- Directed by: Jacques Doillon
- Written by: Jacques Doillon
- Produced by: Richard Djoudi Marin Karmitz (uncredited)
- Cinematography: Caroline Champetier
- Edited by: Catherine Quesemand
- Music by: Dom Farkas Dom Lemou Jean Lemou
- Production companies: Diba Films France 3 Cinéma
- Distributed by: Les Films du Losange
- Release date: May 23, 2001;
- Running time: 99 minutes
- Country: France
- Language: French

= Carrément à l'Ouest =

Carrément à l'Ouest is a 2001 French comedy drama directed and written by Jacques Doillon.
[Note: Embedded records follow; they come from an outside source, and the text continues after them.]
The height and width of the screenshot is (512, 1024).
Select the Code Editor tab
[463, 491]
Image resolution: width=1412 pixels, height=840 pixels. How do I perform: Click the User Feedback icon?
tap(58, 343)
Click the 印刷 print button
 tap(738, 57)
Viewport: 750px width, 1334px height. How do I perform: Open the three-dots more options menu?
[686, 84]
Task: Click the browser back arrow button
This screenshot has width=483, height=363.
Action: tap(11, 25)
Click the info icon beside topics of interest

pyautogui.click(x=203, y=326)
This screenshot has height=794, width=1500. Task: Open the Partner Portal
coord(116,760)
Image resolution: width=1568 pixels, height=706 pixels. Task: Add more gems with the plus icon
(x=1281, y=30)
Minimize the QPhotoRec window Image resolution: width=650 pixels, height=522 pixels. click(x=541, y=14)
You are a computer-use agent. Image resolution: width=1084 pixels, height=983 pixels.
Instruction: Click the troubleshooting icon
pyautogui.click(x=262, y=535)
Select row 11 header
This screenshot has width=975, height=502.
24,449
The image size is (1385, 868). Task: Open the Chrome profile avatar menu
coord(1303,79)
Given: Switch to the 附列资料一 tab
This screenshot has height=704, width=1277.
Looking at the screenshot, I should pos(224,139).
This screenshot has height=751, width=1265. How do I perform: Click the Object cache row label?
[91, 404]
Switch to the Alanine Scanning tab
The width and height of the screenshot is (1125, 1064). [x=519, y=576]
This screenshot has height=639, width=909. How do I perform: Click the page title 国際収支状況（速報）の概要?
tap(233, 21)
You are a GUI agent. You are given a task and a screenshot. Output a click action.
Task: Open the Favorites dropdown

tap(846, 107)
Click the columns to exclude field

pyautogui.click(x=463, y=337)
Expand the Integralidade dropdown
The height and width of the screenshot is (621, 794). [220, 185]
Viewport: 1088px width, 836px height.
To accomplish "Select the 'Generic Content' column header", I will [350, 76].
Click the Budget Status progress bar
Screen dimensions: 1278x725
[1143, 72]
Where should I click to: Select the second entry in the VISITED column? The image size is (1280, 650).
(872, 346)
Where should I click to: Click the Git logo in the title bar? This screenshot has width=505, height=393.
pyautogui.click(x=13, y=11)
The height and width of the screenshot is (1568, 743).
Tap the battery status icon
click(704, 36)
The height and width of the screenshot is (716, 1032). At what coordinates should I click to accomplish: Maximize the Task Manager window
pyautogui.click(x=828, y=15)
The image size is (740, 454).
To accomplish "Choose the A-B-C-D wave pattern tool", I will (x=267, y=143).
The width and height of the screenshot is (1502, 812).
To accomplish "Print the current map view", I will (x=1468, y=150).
It was screened in the Un Certain Regard section at the 2001 Cannes Film Festival.

==Cast==
- Lou Doillon as Fred
- Caroline Ducey as Silvia
- Guillaume Saurrel as Alex
- Camille Clavel as François, the student
- Xavier Villeneuve as Xavier, Alex's brother
- Hafed Benotman as Ben, François's friend
- Joshua Phillips as Hotel clerk
- Antoine Chain as Customer
- Arthur Chain as Hotel bellboy
- Aurore Giradolle as Girl in night-club
- Hervé Duhamel as Cash machine customer
- Hassan Dramé as 18 Arrondissement boy

==Islid Le Besco controversy==
In February 2024, French actress Isild Le Besco alleged that while she was trying to star in the film in the year 2000, Carrément à l'Ouest director Jacques Doillon attempted to sexually blackmail her.